Finding Information on the Web

A Knowledge Representation Approach

W. A. Woods (e-mail: william.woods@east.sun.com)
Sun Microsystems Laboratories
Chelmsford, Mass.

Current approaches to finding information on the web are to start somewhere and search by following hypertext links, or to go to a site that has indexed a large number of web pages and use a keyword search engine. Neither of these options is totally satisfactory when you have a specific information need that you'd like to answer quickly. Techniques from knowledge representation research have the potential to improve this situation by annotating documents with natural language descriptions of their content and taking account of the conceptual structures of those descriptions.

I have been doing research on what I call the "paraphrase problem" in information retrieval -- the fact that the words and concepts used by an information seeker are often different from the words and concepts used by the author of the desired material. There are three challenges here:

what information is required to connect the terms of a query to those of a relevant information item,
how can this information be organized and used efficiently to make the necessary connections between a request and the desired material, and
to what extent can descriptions of the content of a document be automatically extracted from the document itself.
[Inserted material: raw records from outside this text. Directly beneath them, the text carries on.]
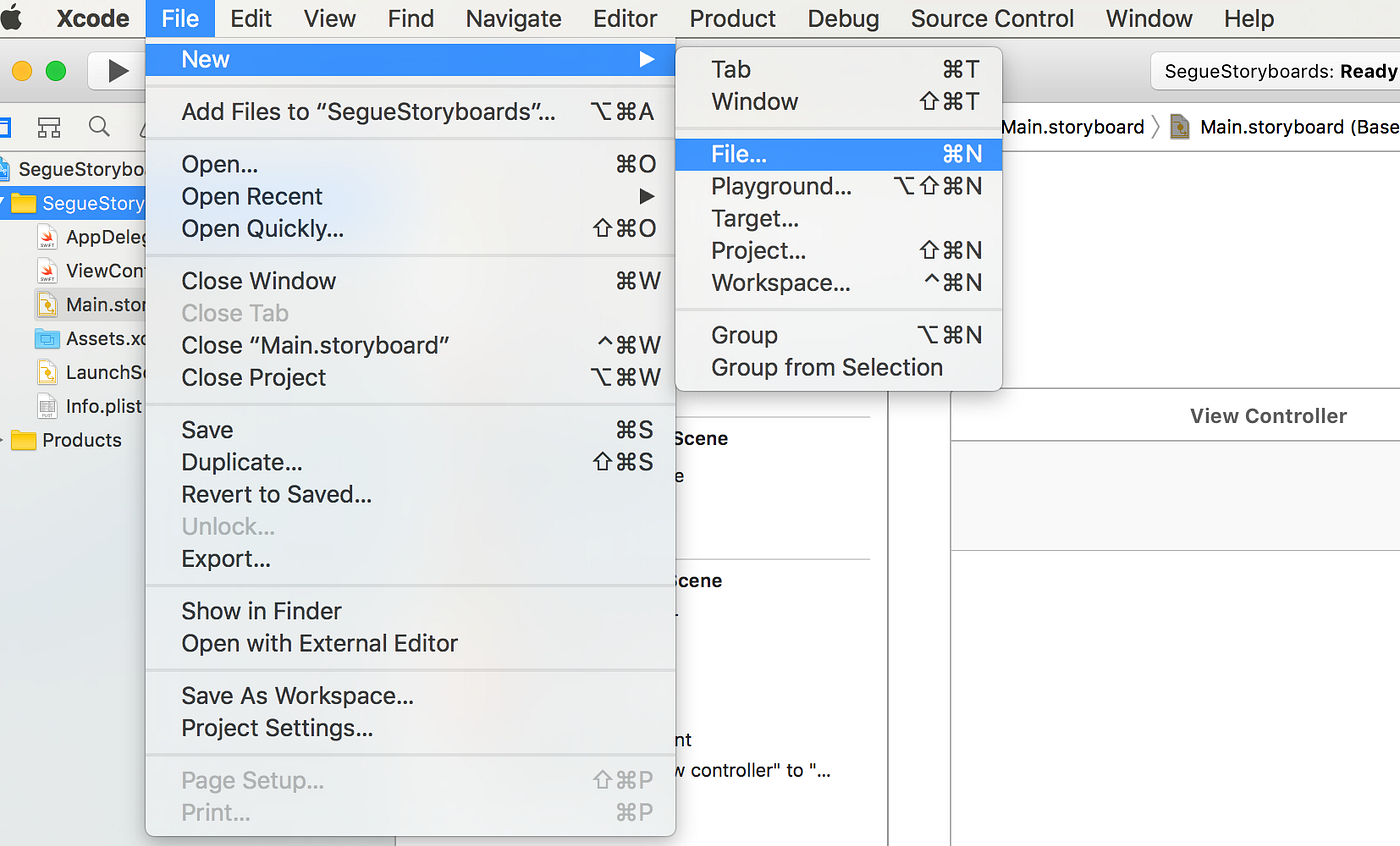Click the Info.plist property list icon
The width and height of the screenshot is (1400, 846).
coord(47,405)
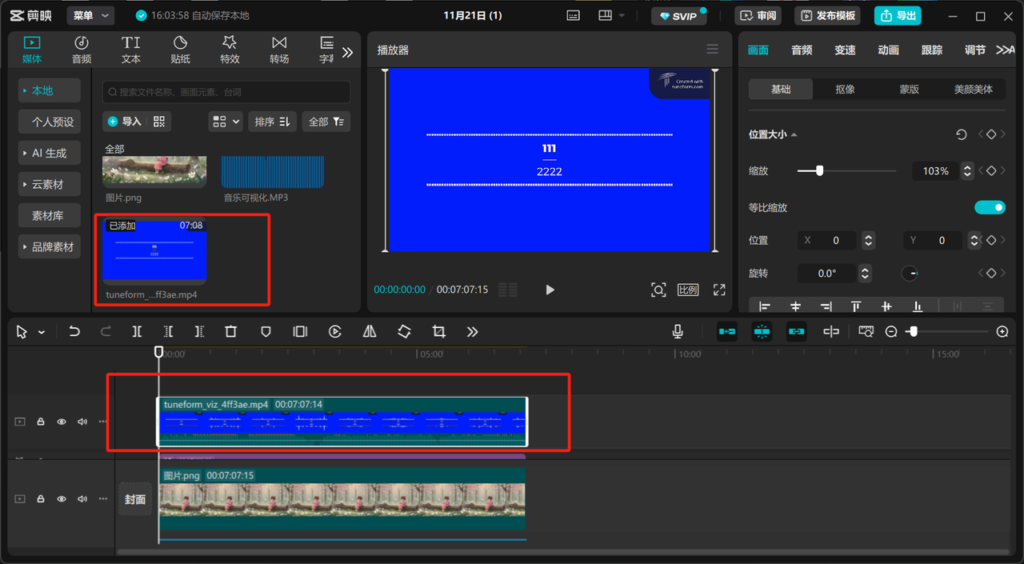Click the 导入 import media button
Screen dimensions: 1024x564
125,121
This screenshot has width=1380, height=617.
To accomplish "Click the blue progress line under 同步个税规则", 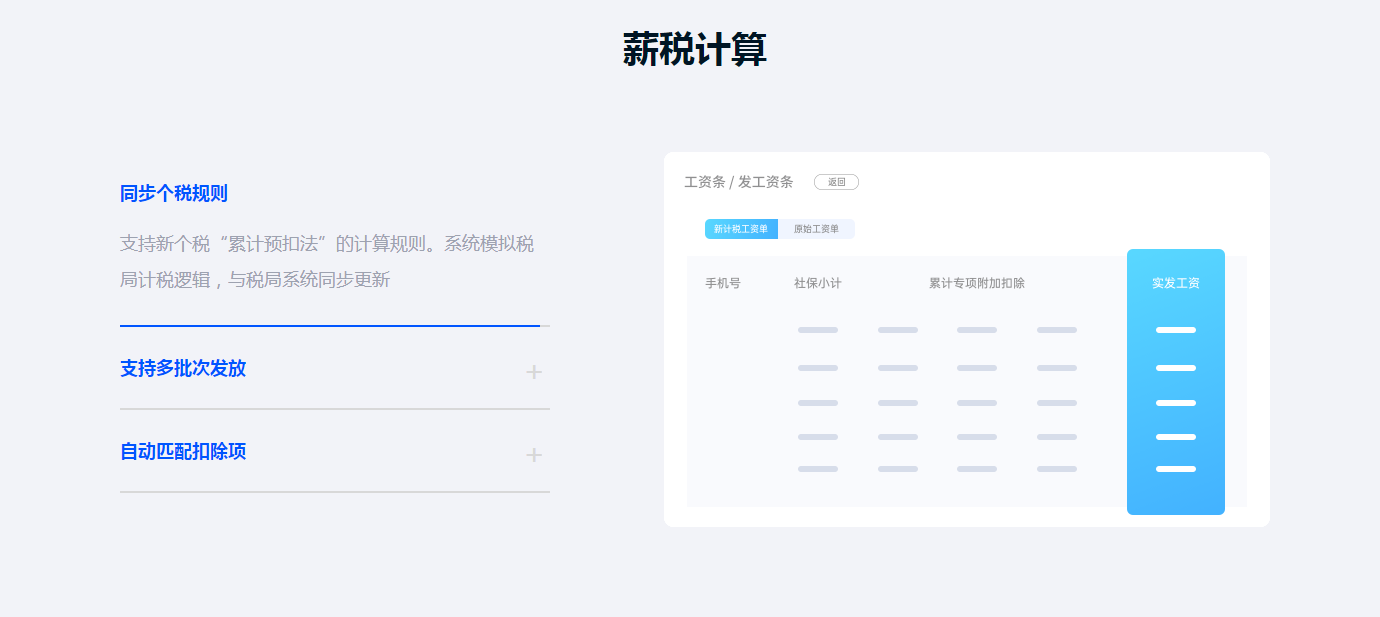I will pyautogui.click(x=330, y=326).
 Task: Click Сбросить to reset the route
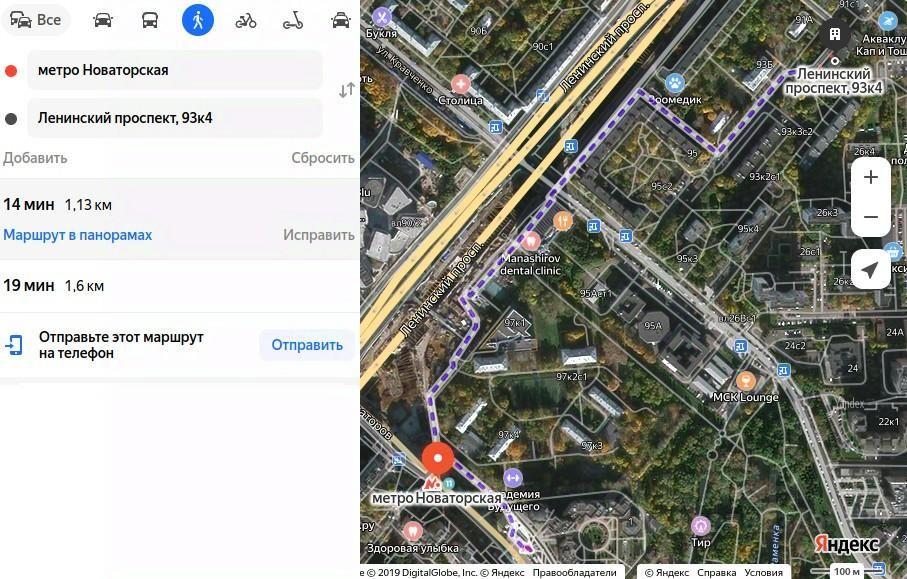tap(323, 158)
I have found that techniques from knowledge representation and natural language processing can make a useful contribution to solving the paraphrase problem. Specifically, by searching a structured conceptual taxonomy of the words and phrases used in a body of information, organized by the relationship of subsumption (linking more general concepts to more specific concepts that they subsume), paths connecting concepts in a request with related concepts in relevant texts can be efficiently found, and specific information items can be effectively located in response to specific information requests.
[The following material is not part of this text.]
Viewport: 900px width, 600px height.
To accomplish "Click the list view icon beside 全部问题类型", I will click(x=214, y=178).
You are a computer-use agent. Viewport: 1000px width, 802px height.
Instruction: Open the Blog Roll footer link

Structured conceptual taxonomies, which are a kind of principled semantic network, can be constructed automatically from words and phrases extracted automatically from text material, using knowledge bases of general semantic facts. For example, given the general semantic facts that "washing" is a kind of "cleaning" and "car" is a kind of "automobile", an algorithmic classification system can automatically classify "car washing" as a kind of "automobile cleaning" and link the latter as subsuming the former if both phrases occur in a body of material. These same algorithms can also detect occurrences of one of these concepts, given the other, if one occurs in the text and the other is used as a request. This makes it possible to annotate material with detailed descriptions of content using nonstandardized terminology and still make connections with the unconstrained terminology of a request.

A rigorous semantics for structured concepts and the relationships among them makes it possible to automatically combine and organize information from different taxonomies distributed over the web into a single virtual taxonomy that is available to individual information seekers. Such a taxonomy can be used both to make connections between a request and possible answers and also as structure to support browsing in conceptual space.

For more information on knowledge representation, semantic networks, and structured conceptual taxonomies, see:

W. A. Woods, "Important Issues in Knowledge Representation," Proceedings of the IEEE, Vol. 74, No. 10 (October, 1986), pp 1322-1334. Reprinted in Peter G. Raeth (ed.), Expert Systems: A Software Methodology for Modern Applications, Los Alamitos:IEEE Computer Society Press, 1990, pp 180-204.

W. A. Woods, "Understanding Subsumption and Taxonomy: A Framework for Progress," in John Sowa (ed.), Principles of Semantic Networks: Explorations in the Representation of Knowledge, San Mateo:Morgan Kaufmann, 1991, pp 45-94.

W. A. Woods and James Schmolze, "The KL-ONE Family," Computers & Mathematics with Applications, Vol 23, Nos. 2-5, (January-March, 1992), special issue on Semantic Networks in Artificial Intelligence , Part 1, pp 133-177. Also reprinted in Fritz Lehmann (ed), Semantic Networks in Artificial Intelligence, Pergamon Press, 1992, pp 133-177.